What you should do ▸
Type every record exactly as it appears.

++++ Material for this task

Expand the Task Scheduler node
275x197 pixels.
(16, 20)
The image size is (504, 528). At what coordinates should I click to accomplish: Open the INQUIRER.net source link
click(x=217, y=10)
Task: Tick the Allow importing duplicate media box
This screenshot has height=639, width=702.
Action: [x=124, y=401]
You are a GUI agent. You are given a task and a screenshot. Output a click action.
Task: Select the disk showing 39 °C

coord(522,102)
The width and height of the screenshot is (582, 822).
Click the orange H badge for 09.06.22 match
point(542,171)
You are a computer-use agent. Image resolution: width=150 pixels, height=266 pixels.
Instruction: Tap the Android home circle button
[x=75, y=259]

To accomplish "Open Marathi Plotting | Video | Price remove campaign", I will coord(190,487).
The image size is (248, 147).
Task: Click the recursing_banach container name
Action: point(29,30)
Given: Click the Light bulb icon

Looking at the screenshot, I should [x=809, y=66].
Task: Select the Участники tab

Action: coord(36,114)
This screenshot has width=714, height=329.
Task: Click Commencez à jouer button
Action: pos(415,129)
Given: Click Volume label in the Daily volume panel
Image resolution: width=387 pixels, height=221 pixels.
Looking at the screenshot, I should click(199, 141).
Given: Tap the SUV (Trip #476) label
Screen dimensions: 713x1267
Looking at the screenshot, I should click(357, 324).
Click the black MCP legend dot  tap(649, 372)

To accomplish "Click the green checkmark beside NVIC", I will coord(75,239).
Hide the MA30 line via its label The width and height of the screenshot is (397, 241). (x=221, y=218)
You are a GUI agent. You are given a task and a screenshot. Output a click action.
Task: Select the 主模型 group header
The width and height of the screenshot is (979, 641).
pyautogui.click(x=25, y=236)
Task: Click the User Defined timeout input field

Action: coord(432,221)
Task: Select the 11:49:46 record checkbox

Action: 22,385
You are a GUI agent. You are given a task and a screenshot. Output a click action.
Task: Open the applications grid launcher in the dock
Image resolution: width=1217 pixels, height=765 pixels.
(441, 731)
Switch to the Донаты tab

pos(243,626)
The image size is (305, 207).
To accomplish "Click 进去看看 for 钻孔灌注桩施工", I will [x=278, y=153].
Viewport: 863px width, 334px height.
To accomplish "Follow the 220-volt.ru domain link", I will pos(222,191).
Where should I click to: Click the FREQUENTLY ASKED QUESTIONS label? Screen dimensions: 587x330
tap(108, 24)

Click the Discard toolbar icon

++++++++

Answer for the task ▸
Expand the Task Scheduler node
275x197 pixels.
(16, 20)
The image size is (504, 528). At what coordinates should I click to accomplish: Open the INQUIRER.net source link
click(x=217, y=10)
Task: Tick the Allow importing duplicate media box
This screenshot has height=639, width=702.
Action: [x=124, y=401]
You are a GUI agent. You are given a task and a screenshot. Output a click action.
Task: Select the disk showing 39 °C

coord(522,102)
The width and height of the screenshot is (582, 822).
Click the orange H badge for 09.06.22 match
point(542,171)
You are a computer-use agent. Image resolution: width=150 pixels, height=266 pixels.
Instruction: Tap the Android home circle button
[x=75, y=259]

To accomplish "Open Marathi Plotting | Video | Price remove campaign", I will coord(190,487).
The image size is (248, 147).
Task: Click the recursing_banach container name
Action: point(29,30)
Given: Click the Light bulb icon

Looking at the screenshot, I should [x=809, y=66].
Task: Select the Участники tab

Action: coord(36,114)
This screenshot has width=714, height=329.
Task: Click Commencez à jouer button
Action: pos(415,129)
Given: Click Volume label in the Daily volume panel
Image resolution: width=387 pixels, height=221 pixels.
Looking at the screenshot, I should click(199, 141).
Given: Tap the SUV (Trip #476) label
Screen dimensions: 713x1267
Looking at the screenshot, I should click(357, 324).
Click the black MCP legend dot  tap(649, 372)

To accomplish "Click the green checkmark beside NVIC", I will coord(75,239).
Hide the MA30 line via its label The width and height of the screenshot is (397, 241). (x=221, y=218)
You are a GUI agent. You are given a task and a screenshot. Output a click action.
Task: Select the 主模型 group header
The width and height of the screenshot is (979, 641).
pyautogui.click(x=25, y=236)
Task: Click the User Defined timeout input field

Action: coord(432,221)
Task: Select the 11:49:46 record checkbox

Action: 22,385
You are a GUI agent. You are given a task and a screenshot. Output a click action.
Task: Open the applications grid launcher in the dock
Image resolution: width=1217 pixels, height=765 pixels.
(441, 731)
Switch to the Донаты tab

pos(243,626)
The image size is (305, 207).
To accomplish "Click 进去看看 for 钻孔灌注桩施工", I will [x=278, y=153].
Viewport: 863px width, 334px height.
To accomplish "Follow the 220-volt.ru domain link", I will pos(222,191).
Where should I click to: Click the FREQUENTLY ASKED QUESTIONS label? Screen dimensions: 587x330
tap(108, 24)

Click the Discard toolbar icon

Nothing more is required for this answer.